WORK TO COMPLETE - In the snow shovel guide below, what kind of shovel is suggested for getting the best of both worlds?

PASSAGE PROVIDED -

Other steps for limiting your risk of wrist, back or shoulder pain after shoveling snow include lifting small amounts of snow at a time and taking regular breaks to give your muscles a break.

If you overdo it, your form will likely get sloppy as your muscles tire, making you all the more vulnerable to a back injury from shoveling snow.

How to Choose a Snow Shovel

If you take a stroll through the shovel section at a hardware store, you’ll quickly see that there are a ton of options to choose from—so much so that making a choice can be daunting. Following are some things you should consider when making your choice.

Determine What Blade Material You Need

For starters, where do you plan on using the shovel? While a shovel with a metal blade may be great for clearing concrete sidewalks and driveways, it can also ding a wooden porch or brick pavers.

Generally speaking, metal blades are good for ice-covered snow and heavier loads since they are strong and durable.

But plastic blades are lightweight, flexible and easier to maneuver. This style of shovel is easier on the back. Another plus is that snow will not stick to plastic, improving its efficiency. buy this back brace to help with lumbar pain while shoveling snowThat said, it’s not great for ice or wet, heavy snow and can be damaged by rocks, screws, etc.

For the best of both worlds, you might turn to a combination product that features a plastic blade with a metal wear strip.

Consider Your Strength and Height

You should also consider your strength and height. You want a shovel that’s durable, but not too heavy. Shovels come with a wide range of scoop capacity, and an oversized one that you cannot handle well will make shoveling far more of a chore than it needs to be.

Similarly, you should pick a shovel that is a good length for you. As a 5’-tall woman, I have a hard time handling a long shovel, in part because it’s nearly impossible for me to get the right amount of leverage with a long-shafted shovel.

There are also some ergonomic snow shovels with extra bends in the shaft meant to lessen the strain on the back and improve your leverage.

Pick a Shovel with a Comfortable Handle

The handle should also be comfortable to grip and maneuver. Try out a scooping motion in the store for a better idea of what works for you.

Some shovels come with an ergonomic handle that can be adjusted to a position most comfortable for your hand and wrist. D-shaped handles are also easier to handle for some.

Another consideration when it comes to actually lifting the snow is whether the shovel has a second handle or a slot near the blade so you can grip it with two hands. This makes moving a heavy load of snow easier and diminishes your risk of back or wrist pain from shoveling snow. Some shovels come in a dual handle design, or you can purchase a standalone handle that you can attach to an existing shovel.

Handles come in many different materials, each with their pros and cons. You’ll have to decide what matters most to you.

  • Wooden handles:
    • Pros: Lightweight, strong, durable
    • Cons: Requires some maintenance (e.g., tightening screws, oiling)

THE DATA -

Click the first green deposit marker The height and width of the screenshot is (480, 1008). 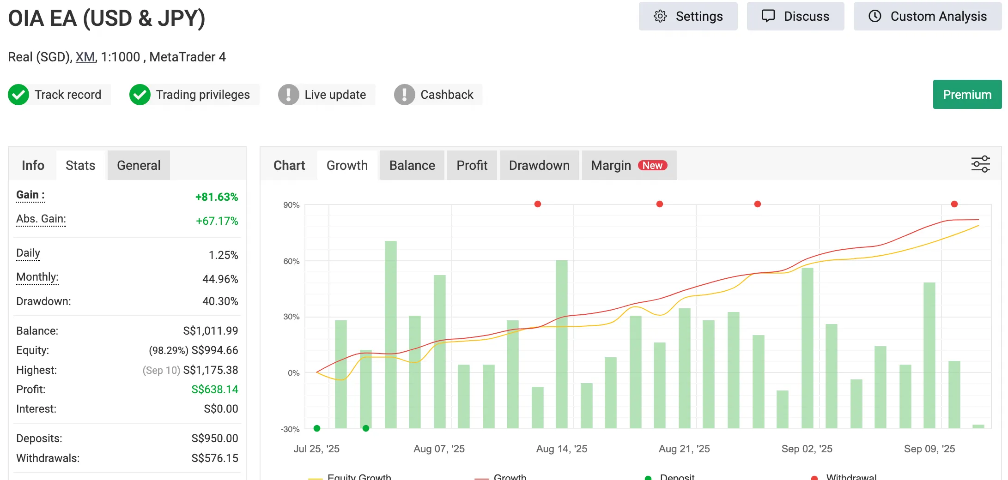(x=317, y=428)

...

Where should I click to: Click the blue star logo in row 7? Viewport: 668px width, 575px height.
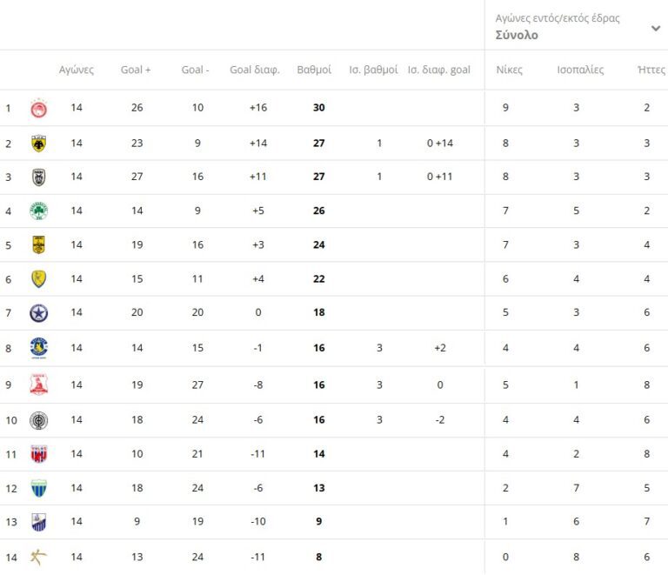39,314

---

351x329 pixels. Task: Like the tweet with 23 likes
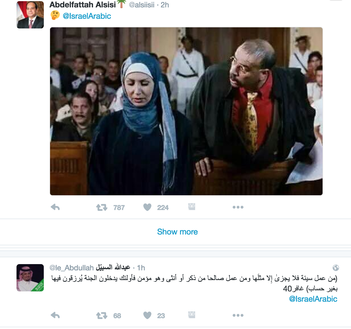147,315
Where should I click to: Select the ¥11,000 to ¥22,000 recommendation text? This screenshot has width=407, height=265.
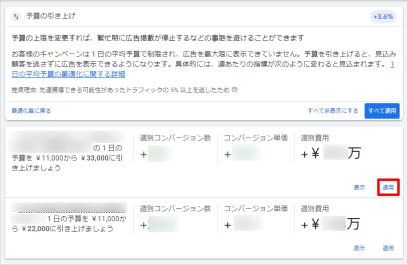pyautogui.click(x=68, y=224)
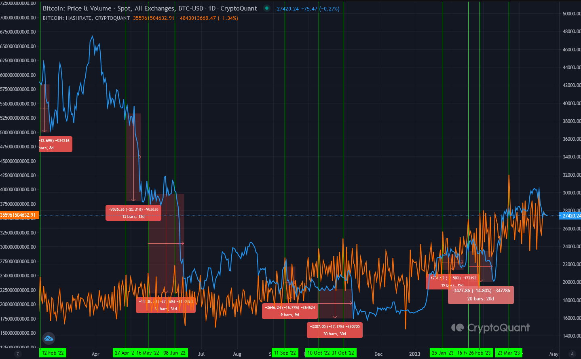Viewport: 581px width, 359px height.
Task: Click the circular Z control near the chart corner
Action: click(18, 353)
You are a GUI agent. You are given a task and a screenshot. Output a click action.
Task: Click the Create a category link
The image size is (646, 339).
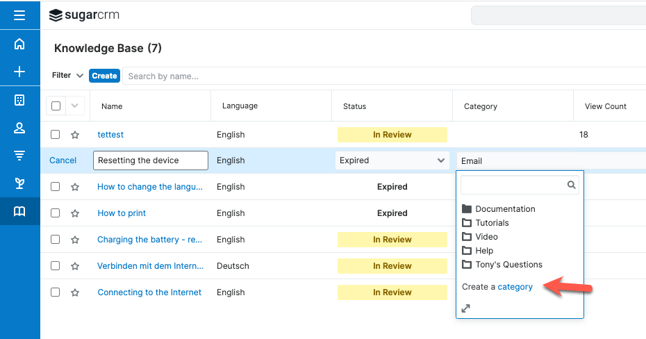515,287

RESULT OF THIS TASK - A combination shovel with a plastic blade and a metal wear strip.